» **Aim of the task**:
Return the entries exactly as they appear.

Dataset excerpts
————————
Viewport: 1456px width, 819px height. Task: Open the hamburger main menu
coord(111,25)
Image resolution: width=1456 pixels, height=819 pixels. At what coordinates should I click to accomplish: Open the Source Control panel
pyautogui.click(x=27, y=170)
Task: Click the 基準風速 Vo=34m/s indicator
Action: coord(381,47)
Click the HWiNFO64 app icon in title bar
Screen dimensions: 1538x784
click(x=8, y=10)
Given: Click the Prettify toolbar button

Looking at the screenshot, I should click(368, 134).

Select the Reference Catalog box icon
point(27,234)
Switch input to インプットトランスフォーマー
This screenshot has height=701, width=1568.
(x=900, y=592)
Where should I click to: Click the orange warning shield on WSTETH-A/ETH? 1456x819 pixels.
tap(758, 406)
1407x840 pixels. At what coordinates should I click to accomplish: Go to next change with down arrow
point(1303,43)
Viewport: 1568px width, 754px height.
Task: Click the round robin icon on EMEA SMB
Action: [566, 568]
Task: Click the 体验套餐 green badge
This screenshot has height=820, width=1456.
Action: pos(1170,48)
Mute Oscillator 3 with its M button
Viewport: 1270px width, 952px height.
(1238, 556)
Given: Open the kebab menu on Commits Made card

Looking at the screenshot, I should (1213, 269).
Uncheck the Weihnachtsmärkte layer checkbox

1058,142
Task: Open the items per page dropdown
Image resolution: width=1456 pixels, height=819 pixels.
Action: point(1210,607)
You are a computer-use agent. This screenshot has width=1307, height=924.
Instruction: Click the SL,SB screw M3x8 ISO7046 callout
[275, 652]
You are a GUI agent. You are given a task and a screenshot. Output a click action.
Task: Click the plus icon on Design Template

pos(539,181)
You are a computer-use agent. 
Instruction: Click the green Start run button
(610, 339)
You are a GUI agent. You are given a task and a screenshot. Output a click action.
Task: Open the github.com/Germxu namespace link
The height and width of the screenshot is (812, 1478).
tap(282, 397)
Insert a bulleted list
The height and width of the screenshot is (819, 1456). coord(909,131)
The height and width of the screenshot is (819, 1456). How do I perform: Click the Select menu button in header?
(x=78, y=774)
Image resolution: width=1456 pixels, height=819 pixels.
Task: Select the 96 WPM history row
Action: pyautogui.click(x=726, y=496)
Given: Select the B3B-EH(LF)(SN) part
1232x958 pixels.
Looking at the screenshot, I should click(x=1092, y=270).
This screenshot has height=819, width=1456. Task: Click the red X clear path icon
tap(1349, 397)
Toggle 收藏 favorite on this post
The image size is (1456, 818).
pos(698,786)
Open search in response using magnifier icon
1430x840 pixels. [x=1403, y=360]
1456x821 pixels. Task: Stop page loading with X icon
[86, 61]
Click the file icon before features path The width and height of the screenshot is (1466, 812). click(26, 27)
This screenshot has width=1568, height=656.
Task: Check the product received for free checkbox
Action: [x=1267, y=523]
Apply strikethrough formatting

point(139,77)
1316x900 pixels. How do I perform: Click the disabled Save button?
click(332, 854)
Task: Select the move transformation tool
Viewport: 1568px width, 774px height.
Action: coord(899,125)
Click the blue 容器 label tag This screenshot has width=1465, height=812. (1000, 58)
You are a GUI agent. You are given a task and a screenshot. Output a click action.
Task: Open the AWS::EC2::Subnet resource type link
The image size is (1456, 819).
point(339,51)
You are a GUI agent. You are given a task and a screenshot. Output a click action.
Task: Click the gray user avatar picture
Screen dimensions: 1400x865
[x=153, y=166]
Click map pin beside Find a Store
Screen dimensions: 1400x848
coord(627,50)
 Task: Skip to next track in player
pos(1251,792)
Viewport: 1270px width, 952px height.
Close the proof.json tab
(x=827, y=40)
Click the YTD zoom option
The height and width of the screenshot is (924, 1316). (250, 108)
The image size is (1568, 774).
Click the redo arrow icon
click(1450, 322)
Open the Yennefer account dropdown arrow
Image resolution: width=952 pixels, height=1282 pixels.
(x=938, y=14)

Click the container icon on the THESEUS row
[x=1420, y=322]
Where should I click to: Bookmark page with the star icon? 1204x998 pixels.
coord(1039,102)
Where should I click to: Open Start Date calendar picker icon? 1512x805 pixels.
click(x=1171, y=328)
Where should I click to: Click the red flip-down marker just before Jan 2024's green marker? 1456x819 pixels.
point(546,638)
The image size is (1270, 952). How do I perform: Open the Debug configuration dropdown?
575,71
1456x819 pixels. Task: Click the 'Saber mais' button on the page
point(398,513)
————————
» **Exercise response**:
Viewport: 1456px width, 819px height. Task: Open the hamburger main menu
coord(111,25)
Image resolution: width=1456 pixels, height=819 pixels. At what coordinates should I click to accomplish: Open the Source Control panel
pyautogui.click(x=27, y=170)
Task: Click the 基準風速 Vo=34m/s indicator
Action: coord(381,47)
Click the HWiNFO64 app icon in title bar
Screen dimensions: 1538x784
click(x=8, y=10)
Given: Click the Prettify toolbar button

Looking at the screenshot, I should click(368, 134).

Select the Reference Catalog box icon
point(27,234)
Switch input to インプットトランスフォーマー
This screenshot has height=701, width=1568.
(x=900, y=592)
Where should I click to: Click the orange warning shield on WSTETH-A/ETH? 1456x819 pixels.
tap(758, 406)
1407x840 pixels. At what coordinates should I click to accomplish: Go to next change with down arrow
point(1303,43)
Viewport: 1568px width, 754px height.
Task: Click the round robin icon on EMEA SMB
Action: [566, 568]
Task: Click the 体验套餐 green badge
This screenshot has height=820, width=1456.
Action: pos(1170,48)
Mute Oscillator 3 with its M button
Viewport: 1270px width, 952px height.
(1238, 556)
Given: Open the kebab menu on Commits Made card

Looking at the screenshot, I should (1213, 269).
Uncheck the Weihnachtsmärkte layer checkbox

1058,142
Task: Open the items per page dropdown
Image resolution: width=1456 pixels, height=819 pixels.
Action: point(1210,607)
You are a computer-use agent. This screenshot has width=1307, height=924.
Instruction: Click the SL,SB screw M3x8 ISO7046 callout
[275, 652]
You are a GUI agent. You are given a task and a screenshot. Output a click action.
Task: Click the plus icon on Design Template

pos(539,181)
You are a computer-use agent. 
Instruction: Click the green Start run button
(610, 339)
You are a GUI agent. You are given a task and a screenshot. Output a click action.
Task: Open the github.com/Germxu namespace link
The height and width of the screenshot is (812, 1478).
tap(282, 397)
Insert a bulleted list
The height and width of the screenshot is (819, 1456). coord(909,131)
The height and width of the screenshot is (819, 1456). How do I perform: Click the Select menu button in header?
(x=78, y=774)
Image resolution: width=1456 pixels, height=819 pixels.
Task: Select the 96 WPM history row
Action: pyautogui.click(x=726, y=496)
Given: Select the B3B-EH(LF)(SN) part
1232x958 pixels.
Looking at the screenshot, I should click(x=1092, y=270).
This screenshot has height=819, width=1456. Task: Click the red X clear path icon
tap(1349, 397)
Toggle 收藏 favorite on this post
The image size is (1456, 818).
pos(698,786)
Open search in response using magnifier icon
1430x840 pixels. [x=1403, y=360]
1456x821 pixels. Task: Stop page loading with X icon
[86, 61]
Click the file icon before features path The width and height of the screenshot is (1466, 812). click(26, 27)
This screenshot has width=1568, height=656.
Task: Check the product received for free checkbox
Action: [x=1267, y=523]
Apply strikethrough formatting

point(139,77)
1316x900 pixels. How do I perform: Click the disabled Save button?
click(332, 854)
Task: Select the move transformation tool
Viewport: 1568px width, 774px height.
Action: coord(899,125)
Click the blue 容器 label tag This screenshot has width=1465, height=812. (1000, 58)
You are a GUI agent. You are given a task and a screenshot. Output a click action.
Task: Open the AWS::EC2::Subnet resource type link
The image size is (1456, 819).
point(339,51)
You are a GUI agent. You are given a task and a screenshot. Output a click action.
Task: Click the gray user avatar picture
Screen dimensions: 1400x865
[x=153, y=166]
Click map pin beside Find a Store
Screen dimensions: 1400x848
coord(627,50)
 Task: Skip to next track in player
pos(1251,792)
Viewport: 1270px width, 952px height.
Close the proof.json tab
(x=827, y=40)
Click the YTD zoom option
The height and width of the screenshot is (924, 1316). (250, 108)
The image size is (1568, 774).
Click the redo arrow icon
click(1450, 322)
Open the Yennefer account dropdown arrow
Image resolution: width=952 pixels, height=1282 pixels.
(x=938, y=14)

Click the container icon on the THESEUS row
[x=1420, y=322]
Where should I click to: Bookmark page with the star icon? 1204x998 pixels.
coord(1039,102)
Where should I click to: Open Start Date calendar picker icon? 1512x805 pixels.
click(x=1171, y=328)
Where should I click to: Click the red flip-down marker just before Jan 2024's green marker? 1456x819 pixels.
point(546,638)
The image size is (1270, 952). How do I perform: Open the Debug configuration dropdown?
575,71
1456x819 pixels. Task: Click the 'Saber mais' button on the page
point(398,513)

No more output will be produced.